鲜红的血液已经浸湿了甲胄之后的衣袍, 血液顺着衣襟低落到了地上。
“这具身体的主人呢?”虽然是新面孔,但是能进入丛云军的都是正儿八经通过挑选的,在身份上是绝对没有问题的, 就算是临时混了进来,也逃不过统领每次的巡查。
八虬占用的身体已经开始扭曲了,人类的躯体无法无法承受如此庞大的力量, 如今站在宴道眼前的人看起来就像是一团融化了的肉团。
五官不甚清晰, 甚至顺着脸颊下滑,手臂上的血肉已经从骨头上滑落, 即便是束紧的衣袖也挡不住那团软绵绵的血肉砸到地上。
“区区人类,能被我占用身体也是他的荣幸,不过……你应该多担心一下自己才对。”
宴道咬着牙,苍白的容貌宛如覆盖了一层寒霜,但是火焰的炙热却势不可挡。
“那就麻烦手脚不干净的卑鄙小人从别人的身体里出来了。”
八虬的身后破出几只触手,飞快的抵挡着宴道的攻势,那把刀剑十分锐利,似乎带着刚正之气,苍白色的火焰并未燃烧这具身体带来什么损伤,却给八虬的灵魂带来了无与伦比的痛感。
宴道咬着牙,他能感受到胸下的那道贯穿的刀口有些不对劲,似乎有什么东西在蠕动,但是此刻他占上风,绝对不能让八虬继续占着丛云军士兵的身体。
他绝不允许肮脏的东西玷污士兵的灵魂。
八虬因为宴道的火焰苦不堪言,只能节节败退。
“不可能!你绝对不可能打败我!”八虬清楚的很,他在刀尖上涂抹了一种特殊植物的种子,只要沾到血液就会生根发芽,将宿主的力量源源不断的传送到母体上储存,只要宿主越活跃,那植物也会越活跃,直到将那具身体的全部骨血掏空。
鲜血从宴道的嘴角溢出,可是他的表情依旧,从嘴角滴落的血液仿佛妨碍到了宴道,他粗鲁的抬手抹去脸上的血液,然后再次将剑指向八虬。
“话真多。
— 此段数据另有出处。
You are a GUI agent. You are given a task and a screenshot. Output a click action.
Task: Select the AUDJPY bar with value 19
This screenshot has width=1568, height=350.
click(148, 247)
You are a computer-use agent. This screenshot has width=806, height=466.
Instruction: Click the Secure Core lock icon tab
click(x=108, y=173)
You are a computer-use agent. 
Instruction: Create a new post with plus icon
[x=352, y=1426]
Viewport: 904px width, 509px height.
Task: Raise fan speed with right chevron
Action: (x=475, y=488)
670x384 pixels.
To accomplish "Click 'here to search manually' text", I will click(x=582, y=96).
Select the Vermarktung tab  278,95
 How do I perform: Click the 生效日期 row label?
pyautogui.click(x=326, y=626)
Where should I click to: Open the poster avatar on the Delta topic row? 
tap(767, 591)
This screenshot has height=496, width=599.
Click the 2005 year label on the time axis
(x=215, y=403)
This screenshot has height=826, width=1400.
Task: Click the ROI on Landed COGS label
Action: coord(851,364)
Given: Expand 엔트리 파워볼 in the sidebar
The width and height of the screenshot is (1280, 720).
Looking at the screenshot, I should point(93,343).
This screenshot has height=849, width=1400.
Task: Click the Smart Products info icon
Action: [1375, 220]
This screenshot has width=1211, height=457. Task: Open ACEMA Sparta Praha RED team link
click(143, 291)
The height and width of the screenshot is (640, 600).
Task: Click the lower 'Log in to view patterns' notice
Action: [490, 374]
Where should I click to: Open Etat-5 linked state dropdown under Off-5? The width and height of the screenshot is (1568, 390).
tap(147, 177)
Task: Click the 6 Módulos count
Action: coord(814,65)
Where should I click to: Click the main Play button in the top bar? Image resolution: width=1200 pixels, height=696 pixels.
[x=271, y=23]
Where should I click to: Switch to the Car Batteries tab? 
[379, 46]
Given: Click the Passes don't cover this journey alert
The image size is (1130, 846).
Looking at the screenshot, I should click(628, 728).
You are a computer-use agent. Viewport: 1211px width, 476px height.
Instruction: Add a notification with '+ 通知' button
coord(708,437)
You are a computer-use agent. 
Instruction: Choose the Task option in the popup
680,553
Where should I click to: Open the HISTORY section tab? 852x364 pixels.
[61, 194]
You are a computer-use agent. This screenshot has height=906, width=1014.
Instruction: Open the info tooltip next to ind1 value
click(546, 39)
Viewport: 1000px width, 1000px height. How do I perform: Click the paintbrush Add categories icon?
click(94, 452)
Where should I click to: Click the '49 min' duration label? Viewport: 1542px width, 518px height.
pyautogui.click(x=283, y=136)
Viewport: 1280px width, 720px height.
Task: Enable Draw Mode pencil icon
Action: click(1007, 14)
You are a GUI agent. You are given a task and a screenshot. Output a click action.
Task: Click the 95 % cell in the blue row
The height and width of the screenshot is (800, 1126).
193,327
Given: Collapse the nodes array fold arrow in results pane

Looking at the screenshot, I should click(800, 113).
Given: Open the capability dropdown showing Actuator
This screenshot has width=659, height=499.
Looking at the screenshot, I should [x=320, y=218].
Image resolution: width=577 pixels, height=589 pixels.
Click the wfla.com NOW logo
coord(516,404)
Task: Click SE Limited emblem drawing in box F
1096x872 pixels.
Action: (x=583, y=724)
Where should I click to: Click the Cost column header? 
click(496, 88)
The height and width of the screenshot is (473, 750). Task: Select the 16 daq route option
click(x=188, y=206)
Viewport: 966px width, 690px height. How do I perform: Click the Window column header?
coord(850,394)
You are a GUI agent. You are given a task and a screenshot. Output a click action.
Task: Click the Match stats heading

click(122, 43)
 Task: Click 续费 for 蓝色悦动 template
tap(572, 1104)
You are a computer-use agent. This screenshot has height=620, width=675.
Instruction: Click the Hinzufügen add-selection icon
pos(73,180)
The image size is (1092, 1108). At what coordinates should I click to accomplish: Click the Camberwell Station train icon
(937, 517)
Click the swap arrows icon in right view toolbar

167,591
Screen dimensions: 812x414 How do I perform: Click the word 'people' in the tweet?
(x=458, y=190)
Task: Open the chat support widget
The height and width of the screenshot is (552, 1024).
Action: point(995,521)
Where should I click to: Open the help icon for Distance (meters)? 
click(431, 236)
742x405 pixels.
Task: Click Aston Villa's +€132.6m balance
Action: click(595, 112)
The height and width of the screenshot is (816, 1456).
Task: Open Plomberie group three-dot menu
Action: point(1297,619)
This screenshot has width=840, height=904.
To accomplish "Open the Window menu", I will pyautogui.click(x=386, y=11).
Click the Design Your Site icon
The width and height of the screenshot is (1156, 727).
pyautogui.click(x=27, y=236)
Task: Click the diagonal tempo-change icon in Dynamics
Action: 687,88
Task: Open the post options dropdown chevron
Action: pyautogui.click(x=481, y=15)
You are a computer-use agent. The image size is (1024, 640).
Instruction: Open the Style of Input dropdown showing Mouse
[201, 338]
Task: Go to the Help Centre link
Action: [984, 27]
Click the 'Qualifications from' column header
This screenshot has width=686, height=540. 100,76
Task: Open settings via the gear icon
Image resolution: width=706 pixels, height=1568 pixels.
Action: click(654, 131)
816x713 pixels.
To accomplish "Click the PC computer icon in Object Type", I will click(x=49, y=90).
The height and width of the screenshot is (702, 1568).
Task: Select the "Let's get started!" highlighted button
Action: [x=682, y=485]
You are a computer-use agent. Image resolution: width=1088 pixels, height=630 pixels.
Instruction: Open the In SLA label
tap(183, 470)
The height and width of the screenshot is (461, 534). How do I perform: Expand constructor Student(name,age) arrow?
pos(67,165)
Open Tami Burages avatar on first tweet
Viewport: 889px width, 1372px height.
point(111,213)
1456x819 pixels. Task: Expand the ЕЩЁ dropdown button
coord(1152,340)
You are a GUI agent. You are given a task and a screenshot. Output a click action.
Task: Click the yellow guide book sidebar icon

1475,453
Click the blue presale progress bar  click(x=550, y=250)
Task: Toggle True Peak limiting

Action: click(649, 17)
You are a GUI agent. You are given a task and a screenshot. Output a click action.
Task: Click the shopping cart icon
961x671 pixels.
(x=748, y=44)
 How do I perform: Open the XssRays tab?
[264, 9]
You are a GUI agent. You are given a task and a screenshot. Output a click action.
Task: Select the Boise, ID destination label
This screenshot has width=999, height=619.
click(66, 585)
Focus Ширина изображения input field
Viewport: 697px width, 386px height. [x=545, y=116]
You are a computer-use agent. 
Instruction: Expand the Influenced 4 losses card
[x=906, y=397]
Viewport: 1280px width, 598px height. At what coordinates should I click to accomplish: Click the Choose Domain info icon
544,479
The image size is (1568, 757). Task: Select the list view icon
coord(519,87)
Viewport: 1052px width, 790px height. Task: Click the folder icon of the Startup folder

”
八虬看着铺天盖地的火焰陷入了恐慌,人类的躯体到底是限制了他的些许发挥,这个时候他也顾不得这么多了,只能想离开这具身体,发挥自己全部的力量压制宴道。
“能将我逼至如此地步的魔神并不多见,你的称号是什么?”
八虬化作一直巨型的章鱼,与之前不同的是,他的八只眼睛已经全部睁开了,而脱离了八虬的躯体也化作了一团红色的肉酱堆积在地上,唯有那副甲胄清晰可见。
宴道用袖口擦干净脸上的血迹,捏了个结界术盖在了那团已经称不上是人的浆糊上。
“那就劳烦你记住了,我是人之魔神宴道。”
宴道知道自己的实力还比不过摩拉克斯和若陀,但是他并不惧怕战斗,虽然没有杀过人,但是他杀死的妖魔鬼怪也不少了,身为男人他多少也迷恋战斗时那种肾上腺飙升的感觉,而滔天的怒气就像是在原有的火焰上浇下的油。
宴道的打法肆意,甚至有些不要命的意味在里面,但是八虬可不是什么好对付的存在,若是在海中,恐怕就算是若陀也不一定是他的对手。
就算陆地上削弱了一部分八虬的力量,但是宴道的状态正在肉眼可见的下降,八虬应付宴道并不困难。
初春季节的土地上还泛着一股苍茫的土黄,红色的血液落在泥土上并不会让它变得鲜红,而是变成了一种深褐色。
宴道的刀剑无数次砍伤了八虬的肢体,但是那些伤口有无数次的恢复如初,而宴道的伤口却无法复原,只能不受控制的流淌着血液。
归终在城镇之中,她是最早留意到这里的异动的,根据她的盘算宴道此刻应该和丛云军正在此处,原以为是正常的清剿,但那动静太大了,归终立即意识到了不对。
城中不能没人,归终将千岩军布防好,通过马科休斯的分身通知了马科休斯,摩拉克斯和若陀大抵一时半会也赶不回来。